| REQUIREMENT |
The whole listing below should be retyped exactly, without any images.
*** LISTED RECORDS ***
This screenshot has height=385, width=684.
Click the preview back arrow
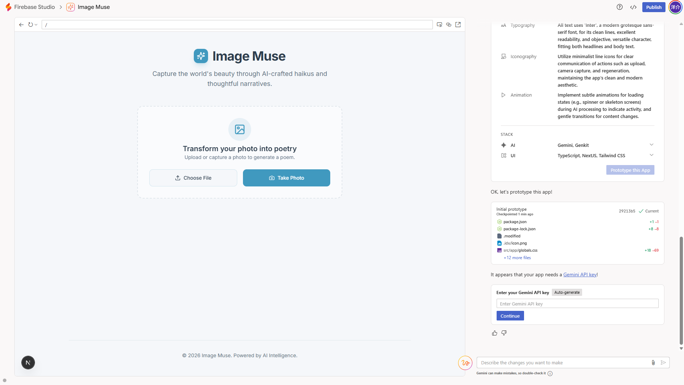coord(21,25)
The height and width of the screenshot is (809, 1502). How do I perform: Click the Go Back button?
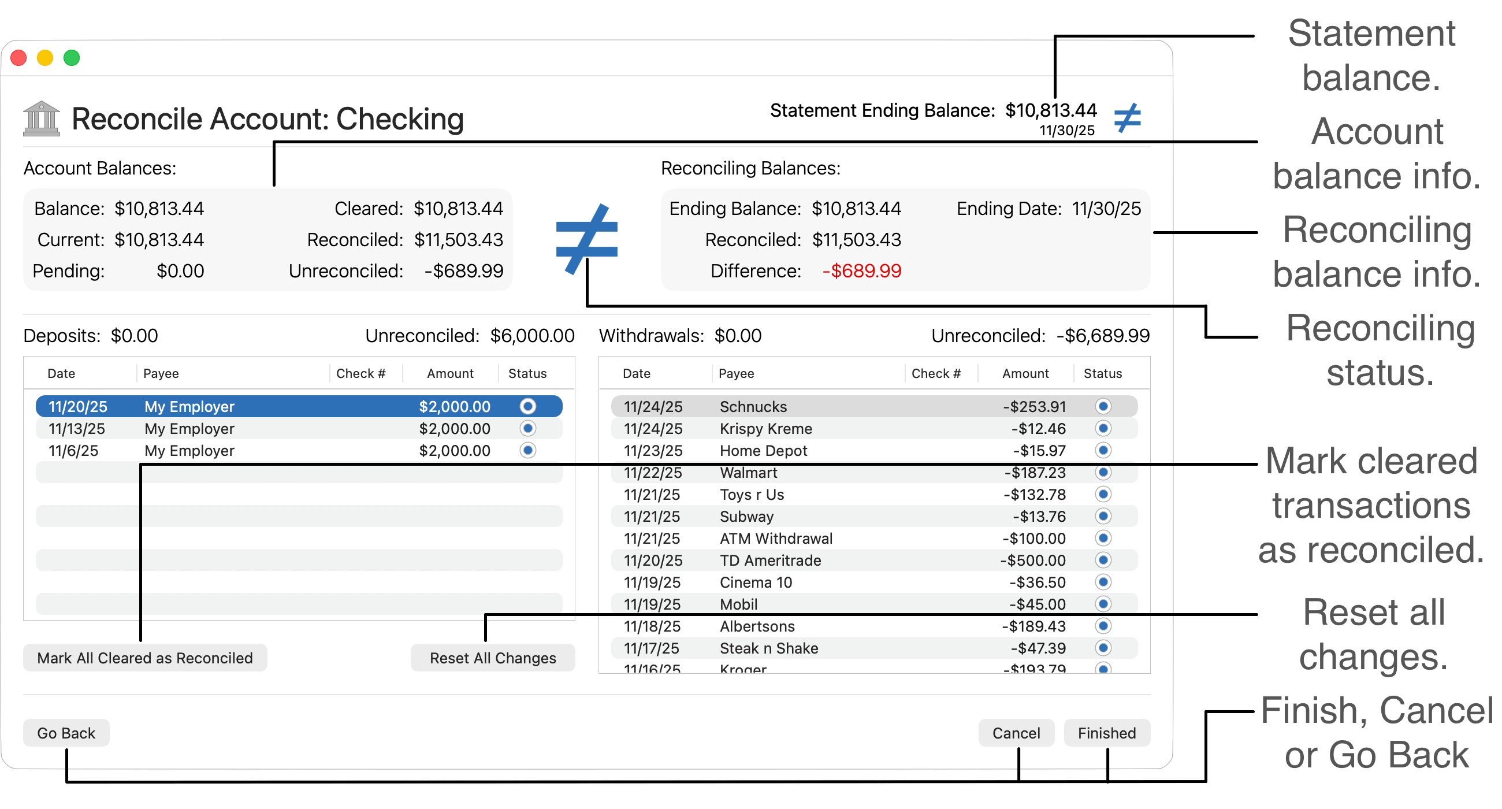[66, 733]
*** End of LISTED RECORDS ***
| WRITTEN REPLY |
This screenshot has height=385, width=684.
Click the preview back arrow
coord(21,25)
The height and width of the screenshot is (809, 1502). How do I perform: Click the Go Back button?
[66, 733]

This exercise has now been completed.